Single by Def Leppard

from the album Retro Active and Last Action Hero: Music from the Original Motion Picture
- B-side: "Tonight" (acoustic version); "SMC";
- Released: 24 August 1993
- Recorded: 1989 (Joe's demo/original electric version); April 1992 (acoustic version); 7–11 June 1993 (new parts to electric version);
- Genre: Rock
- Length: 4:58 (Joe's demo); 4:11 (Adrenalize acoustic B-side version); 4:16 (acoustic version/Retro Active/Last Action Hero Soundtrack mix); 4:29 (electric version);
- Label: Bludgeon Riffola
- Songwriter: Joe Elliott
- Producers: Pete Woodroofe; Joe Elliott; Phil Collen; Vivian Campbell; Rick Savage;

Def Leppard singles chronology
| "I Wanna Touch U" (1993) | "Two Steps Behind" (1993) | "Desert Song" (1993) |

Music video
- "Two Steps Behind" on YouTube

= Two Steps Behind =

1993 single by Def Leppard

"Two Steps Behind" is a song by English hard rock band Def Leppard from their 1993 compilation album Retro Active and the soundtrack to the film Last Action Hero. It reached number five on the US Billboard Album Rock Tracks chart, numbers 12 and 10 on the Billboard Hot 100 and Cash Box Top 100, and number 32 on the UK Singles Chart. The music video was directed by Wayne Isham. In the 1993 Metal Edge Readers' Choice Awards, the song was voted "Song of the Year" and "Best Song from a Movie Soundtrack".

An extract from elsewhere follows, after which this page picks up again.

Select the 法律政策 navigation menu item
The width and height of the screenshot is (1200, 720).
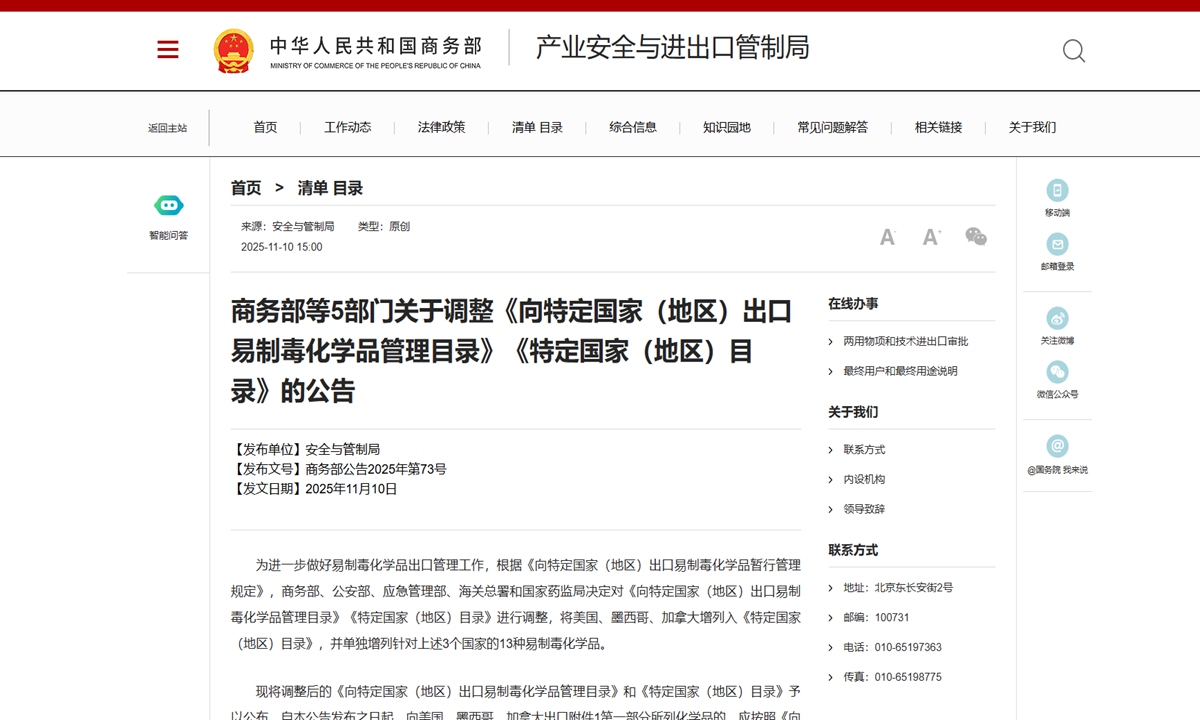coord(440,127)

==Background and recording==
Def Leppard recorded two different versions of the song - an electric version and an acoustic version - the widely released one was the acoustic version which featured on the greatest hits Vault. The widely released acoustic version differs from the original B-side, as it featured the addition of strings by Michael Kamen, for usage on Last Action Hero.

The song was composed and demoed by lead singer Joe Elliott in 1989 during the writing and recording sessions for the band's fifth album Adrenalize. The track was shelved for three years until it resurfaced following a late-night acoustic jamming session with the Hothouse Flowers in March 1992, which yielded three B-side tracks. When Elliott suggested recording "Two Steps Behind", Collen suggested that it be recorded as an acoustic version. The track was recorded in a few hours in April 1992 and was released as the B-side to "Make Love Like a Man" in the UK.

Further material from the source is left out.